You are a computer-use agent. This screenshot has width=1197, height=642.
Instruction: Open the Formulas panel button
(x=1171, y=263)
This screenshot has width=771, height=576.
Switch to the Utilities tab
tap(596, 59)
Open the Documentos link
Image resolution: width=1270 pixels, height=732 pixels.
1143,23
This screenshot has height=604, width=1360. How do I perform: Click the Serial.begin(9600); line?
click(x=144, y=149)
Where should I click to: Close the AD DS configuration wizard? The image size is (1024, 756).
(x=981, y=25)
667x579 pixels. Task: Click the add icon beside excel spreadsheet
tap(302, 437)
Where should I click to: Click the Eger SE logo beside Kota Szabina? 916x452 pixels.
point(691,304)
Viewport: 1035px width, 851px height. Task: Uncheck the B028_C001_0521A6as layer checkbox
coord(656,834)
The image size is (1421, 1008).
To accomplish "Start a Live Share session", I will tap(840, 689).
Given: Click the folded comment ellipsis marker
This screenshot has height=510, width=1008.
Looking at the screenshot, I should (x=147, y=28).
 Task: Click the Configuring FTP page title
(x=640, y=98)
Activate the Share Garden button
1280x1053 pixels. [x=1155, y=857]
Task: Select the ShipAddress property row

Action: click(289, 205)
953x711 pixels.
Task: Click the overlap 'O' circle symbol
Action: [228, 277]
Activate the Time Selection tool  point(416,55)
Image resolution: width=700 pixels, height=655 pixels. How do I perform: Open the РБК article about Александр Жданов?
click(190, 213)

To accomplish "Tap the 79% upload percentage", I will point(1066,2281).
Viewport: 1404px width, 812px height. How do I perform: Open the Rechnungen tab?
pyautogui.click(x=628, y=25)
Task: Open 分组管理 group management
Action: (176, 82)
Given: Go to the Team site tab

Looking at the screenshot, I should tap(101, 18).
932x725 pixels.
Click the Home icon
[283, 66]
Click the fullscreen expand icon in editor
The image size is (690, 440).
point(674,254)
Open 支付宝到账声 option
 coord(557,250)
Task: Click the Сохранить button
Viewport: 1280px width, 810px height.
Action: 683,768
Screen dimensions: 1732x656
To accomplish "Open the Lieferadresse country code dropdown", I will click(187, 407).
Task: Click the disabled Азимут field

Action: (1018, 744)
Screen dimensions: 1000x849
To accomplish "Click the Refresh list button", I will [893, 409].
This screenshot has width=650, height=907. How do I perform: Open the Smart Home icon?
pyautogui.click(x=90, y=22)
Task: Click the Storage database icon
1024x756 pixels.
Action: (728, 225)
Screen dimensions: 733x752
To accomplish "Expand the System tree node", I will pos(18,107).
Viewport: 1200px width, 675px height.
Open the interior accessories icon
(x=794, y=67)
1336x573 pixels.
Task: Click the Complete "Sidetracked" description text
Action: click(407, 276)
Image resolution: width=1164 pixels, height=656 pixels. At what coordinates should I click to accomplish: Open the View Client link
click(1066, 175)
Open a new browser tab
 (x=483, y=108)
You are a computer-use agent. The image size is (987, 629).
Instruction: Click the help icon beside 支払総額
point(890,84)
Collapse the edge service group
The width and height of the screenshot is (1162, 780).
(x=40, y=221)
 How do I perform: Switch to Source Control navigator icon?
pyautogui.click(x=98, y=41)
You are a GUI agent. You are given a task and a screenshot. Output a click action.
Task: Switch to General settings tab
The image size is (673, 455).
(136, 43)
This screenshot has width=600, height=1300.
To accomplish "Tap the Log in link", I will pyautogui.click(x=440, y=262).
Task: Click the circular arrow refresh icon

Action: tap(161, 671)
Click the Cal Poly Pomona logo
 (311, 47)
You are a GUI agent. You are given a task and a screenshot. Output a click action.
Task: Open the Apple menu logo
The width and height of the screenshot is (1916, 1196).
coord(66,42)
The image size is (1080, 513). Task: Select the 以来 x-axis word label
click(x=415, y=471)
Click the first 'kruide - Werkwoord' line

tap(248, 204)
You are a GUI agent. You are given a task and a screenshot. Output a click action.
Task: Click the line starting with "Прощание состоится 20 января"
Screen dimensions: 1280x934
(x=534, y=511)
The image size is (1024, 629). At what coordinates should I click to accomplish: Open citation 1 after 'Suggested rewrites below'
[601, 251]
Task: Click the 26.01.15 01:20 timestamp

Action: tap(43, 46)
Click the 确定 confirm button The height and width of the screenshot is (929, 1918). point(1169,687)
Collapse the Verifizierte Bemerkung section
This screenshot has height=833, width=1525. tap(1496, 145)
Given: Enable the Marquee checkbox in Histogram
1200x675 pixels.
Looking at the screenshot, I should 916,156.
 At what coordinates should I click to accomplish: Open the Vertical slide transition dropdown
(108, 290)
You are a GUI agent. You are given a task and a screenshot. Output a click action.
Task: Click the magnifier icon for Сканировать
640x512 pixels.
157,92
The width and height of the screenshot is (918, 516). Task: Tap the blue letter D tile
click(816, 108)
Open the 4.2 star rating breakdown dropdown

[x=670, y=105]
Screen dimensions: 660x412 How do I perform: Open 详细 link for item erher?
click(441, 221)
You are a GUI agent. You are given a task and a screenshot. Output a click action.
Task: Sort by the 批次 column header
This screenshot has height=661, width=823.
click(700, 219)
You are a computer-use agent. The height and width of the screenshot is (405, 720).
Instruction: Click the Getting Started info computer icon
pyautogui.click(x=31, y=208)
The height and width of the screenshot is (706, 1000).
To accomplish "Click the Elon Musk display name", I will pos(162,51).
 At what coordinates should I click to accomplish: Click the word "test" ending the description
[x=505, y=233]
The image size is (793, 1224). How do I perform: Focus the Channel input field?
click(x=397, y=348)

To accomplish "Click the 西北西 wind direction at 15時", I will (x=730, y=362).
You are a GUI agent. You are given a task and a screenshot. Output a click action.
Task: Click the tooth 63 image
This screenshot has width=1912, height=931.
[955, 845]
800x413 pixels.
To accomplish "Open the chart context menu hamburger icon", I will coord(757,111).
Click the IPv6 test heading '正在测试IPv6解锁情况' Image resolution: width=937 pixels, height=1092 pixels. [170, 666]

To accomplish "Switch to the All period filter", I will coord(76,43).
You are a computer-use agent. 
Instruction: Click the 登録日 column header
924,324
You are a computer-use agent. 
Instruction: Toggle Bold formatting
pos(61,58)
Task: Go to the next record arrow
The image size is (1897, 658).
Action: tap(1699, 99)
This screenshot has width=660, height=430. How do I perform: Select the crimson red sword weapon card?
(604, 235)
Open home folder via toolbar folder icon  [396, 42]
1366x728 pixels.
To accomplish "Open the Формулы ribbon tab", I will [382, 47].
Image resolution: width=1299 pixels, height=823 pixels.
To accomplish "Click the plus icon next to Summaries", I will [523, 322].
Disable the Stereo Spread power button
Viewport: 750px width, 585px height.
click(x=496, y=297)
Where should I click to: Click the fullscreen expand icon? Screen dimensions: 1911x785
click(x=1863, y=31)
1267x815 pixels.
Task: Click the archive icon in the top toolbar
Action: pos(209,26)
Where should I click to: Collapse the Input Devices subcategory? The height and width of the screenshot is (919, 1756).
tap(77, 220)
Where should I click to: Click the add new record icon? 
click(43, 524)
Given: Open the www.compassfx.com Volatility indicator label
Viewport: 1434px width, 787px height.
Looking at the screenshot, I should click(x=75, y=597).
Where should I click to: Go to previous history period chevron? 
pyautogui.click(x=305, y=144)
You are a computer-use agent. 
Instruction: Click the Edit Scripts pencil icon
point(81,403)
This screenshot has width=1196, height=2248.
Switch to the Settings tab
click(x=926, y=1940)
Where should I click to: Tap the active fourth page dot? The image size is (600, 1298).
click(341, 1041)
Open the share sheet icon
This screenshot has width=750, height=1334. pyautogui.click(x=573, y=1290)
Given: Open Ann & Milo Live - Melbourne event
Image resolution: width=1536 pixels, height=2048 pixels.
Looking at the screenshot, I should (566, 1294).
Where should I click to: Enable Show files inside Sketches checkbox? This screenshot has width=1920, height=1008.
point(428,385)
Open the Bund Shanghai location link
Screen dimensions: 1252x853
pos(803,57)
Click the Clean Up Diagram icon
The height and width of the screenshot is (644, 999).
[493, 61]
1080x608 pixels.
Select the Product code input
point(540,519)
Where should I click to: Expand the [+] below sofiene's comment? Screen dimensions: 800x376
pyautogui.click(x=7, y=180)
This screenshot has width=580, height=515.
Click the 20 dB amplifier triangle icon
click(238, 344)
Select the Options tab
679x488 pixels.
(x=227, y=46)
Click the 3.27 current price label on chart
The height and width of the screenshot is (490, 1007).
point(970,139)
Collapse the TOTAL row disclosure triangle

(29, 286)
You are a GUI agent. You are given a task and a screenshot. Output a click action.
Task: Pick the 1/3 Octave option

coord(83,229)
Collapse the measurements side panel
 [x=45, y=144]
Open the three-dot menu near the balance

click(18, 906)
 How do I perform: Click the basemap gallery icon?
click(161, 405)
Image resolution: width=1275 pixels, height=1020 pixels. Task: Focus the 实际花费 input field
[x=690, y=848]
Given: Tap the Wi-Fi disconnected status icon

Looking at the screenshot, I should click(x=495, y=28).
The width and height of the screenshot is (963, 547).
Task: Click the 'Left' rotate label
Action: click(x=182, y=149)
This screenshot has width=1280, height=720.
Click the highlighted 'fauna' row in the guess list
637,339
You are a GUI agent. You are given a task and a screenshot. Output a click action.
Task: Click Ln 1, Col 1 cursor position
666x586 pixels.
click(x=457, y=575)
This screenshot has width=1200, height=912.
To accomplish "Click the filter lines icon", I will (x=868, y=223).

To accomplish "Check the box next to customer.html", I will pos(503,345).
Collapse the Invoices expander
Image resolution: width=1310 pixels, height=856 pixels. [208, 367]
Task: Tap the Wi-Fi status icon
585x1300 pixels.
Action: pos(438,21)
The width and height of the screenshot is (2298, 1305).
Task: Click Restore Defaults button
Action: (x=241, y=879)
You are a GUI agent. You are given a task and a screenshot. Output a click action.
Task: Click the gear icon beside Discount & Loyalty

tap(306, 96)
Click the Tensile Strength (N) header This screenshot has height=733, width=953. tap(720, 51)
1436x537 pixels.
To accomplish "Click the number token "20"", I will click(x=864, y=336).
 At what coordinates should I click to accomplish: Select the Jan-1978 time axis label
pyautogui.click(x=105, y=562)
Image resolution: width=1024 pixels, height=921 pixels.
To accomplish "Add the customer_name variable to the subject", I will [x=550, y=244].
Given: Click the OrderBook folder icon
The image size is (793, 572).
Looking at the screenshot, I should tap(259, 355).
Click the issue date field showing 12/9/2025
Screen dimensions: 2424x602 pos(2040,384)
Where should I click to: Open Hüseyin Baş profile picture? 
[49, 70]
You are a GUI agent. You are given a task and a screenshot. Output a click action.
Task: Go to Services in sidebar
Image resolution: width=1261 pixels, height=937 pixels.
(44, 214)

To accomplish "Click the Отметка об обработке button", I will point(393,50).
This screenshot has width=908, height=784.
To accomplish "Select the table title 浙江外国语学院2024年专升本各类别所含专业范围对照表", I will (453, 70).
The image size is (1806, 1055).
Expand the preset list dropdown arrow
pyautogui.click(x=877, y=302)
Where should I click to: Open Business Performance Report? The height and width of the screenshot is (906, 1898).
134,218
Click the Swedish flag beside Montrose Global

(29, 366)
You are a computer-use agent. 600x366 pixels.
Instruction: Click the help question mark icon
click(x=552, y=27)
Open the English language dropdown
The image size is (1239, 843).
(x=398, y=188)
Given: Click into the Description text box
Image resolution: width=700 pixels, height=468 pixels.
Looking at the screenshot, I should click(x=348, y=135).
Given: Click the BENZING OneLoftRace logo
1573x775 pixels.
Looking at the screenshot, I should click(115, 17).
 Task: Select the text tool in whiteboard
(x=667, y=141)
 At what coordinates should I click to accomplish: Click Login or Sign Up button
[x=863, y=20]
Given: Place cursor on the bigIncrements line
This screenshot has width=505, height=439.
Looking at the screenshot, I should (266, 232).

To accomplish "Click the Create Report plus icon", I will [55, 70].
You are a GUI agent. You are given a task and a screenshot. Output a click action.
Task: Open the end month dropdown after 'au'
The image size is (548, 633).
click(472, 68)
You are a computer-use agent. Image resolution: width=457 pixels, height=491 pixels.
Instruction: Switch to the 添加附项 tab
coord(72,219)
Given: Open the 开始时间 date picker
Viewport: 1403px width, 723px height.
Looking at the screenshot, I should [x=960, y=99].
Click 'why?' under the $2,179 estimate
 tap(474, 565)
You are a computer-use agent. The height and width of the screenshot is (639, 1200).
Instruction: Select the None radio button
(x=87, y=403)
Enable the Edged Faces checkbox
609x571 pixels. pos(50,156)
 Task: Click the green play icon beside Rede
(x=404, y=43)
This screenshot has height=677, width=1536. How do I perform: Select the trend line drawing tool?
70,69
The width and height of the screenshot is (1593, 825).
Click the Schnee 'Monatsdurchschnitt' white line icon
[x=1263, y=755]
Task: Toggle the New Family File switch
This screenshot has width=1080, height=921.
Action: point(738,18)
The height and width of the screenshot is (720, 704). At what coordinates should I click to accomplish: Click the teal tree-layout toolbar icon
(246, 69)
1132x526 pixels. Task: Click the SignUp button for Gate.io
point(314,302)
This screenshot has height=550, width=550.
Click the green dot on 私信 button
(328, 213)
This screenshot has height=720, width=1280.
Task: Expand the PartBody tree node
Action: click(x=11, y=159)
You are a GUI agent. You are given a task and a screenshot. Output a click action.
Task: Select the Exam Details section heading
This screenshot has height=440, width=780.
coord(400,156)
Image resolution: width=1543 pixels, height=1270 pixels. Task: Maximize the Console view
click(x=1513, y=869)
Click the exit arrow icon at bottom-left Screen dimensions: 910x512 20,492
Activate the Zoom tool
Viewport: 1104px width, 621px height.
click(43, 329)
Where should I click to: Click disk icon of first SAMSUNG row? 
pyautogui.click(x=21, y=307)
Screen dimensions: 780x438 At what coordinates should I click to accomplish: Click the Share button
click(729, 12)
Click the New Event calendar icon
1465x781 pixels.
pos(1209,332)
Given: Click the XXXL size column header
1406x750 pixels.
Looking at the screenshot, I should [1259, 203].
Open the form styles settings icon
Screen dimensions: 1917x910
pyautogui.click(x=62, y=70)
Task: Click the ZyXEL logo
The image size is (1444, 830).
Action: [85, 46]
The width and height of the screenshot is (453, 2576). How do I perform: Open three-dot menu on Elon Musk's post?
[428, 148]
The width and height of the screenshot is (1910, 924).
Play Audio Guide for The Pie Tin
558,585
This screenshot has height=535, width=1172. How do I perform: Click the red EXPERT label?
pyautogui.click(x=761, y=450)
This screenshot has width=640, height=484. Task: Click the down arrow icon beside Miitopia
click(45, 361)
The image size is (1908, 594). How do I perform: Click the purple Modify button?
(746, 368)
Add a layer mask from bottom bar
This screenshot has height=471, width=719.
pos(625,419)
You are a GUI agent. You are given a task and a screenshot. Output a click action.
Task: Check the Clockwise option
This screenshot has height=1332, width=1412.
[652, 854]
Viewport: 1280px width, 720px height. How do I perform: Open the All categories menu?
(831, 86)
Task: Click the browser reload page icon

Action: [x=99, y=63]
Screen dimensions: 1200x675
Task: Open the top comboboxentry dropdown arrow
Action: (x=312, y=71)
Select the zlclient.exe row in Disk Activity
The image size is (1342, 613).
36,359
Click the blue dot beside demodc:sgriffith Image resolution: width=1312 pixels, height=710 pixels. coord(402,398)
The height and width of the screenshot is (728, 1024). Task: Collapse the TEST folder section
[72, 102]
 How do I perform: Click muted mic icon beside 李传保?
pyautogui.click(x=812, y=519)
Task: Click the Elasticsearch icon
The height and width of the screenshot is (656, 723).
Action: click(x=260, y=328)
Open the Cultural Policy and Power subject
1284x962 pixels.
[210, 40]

Problem to work on: Transcribe, exactly and without additions, the lines of the records above, beginning with the line that contains "Task: Go to the next record arrow" and ending with the line that contains "Image resolution: width=1299", both included.

Solution below:
Task: Go to the next record arrow
The image size is (1897, 658).
Action: tap(1699, 99)
This screenshot has width=660, height=430. How do I perform: Select the crimson red sword weapon card?
(604, 235)
Open home folder via toolbar folder icon  [396, 42]
1366x728 pixels.
To accomplish "Open the Формулы ribbon tab", I will [382, 47].
Image resolution: width=1299 pixels, height=823 pixels.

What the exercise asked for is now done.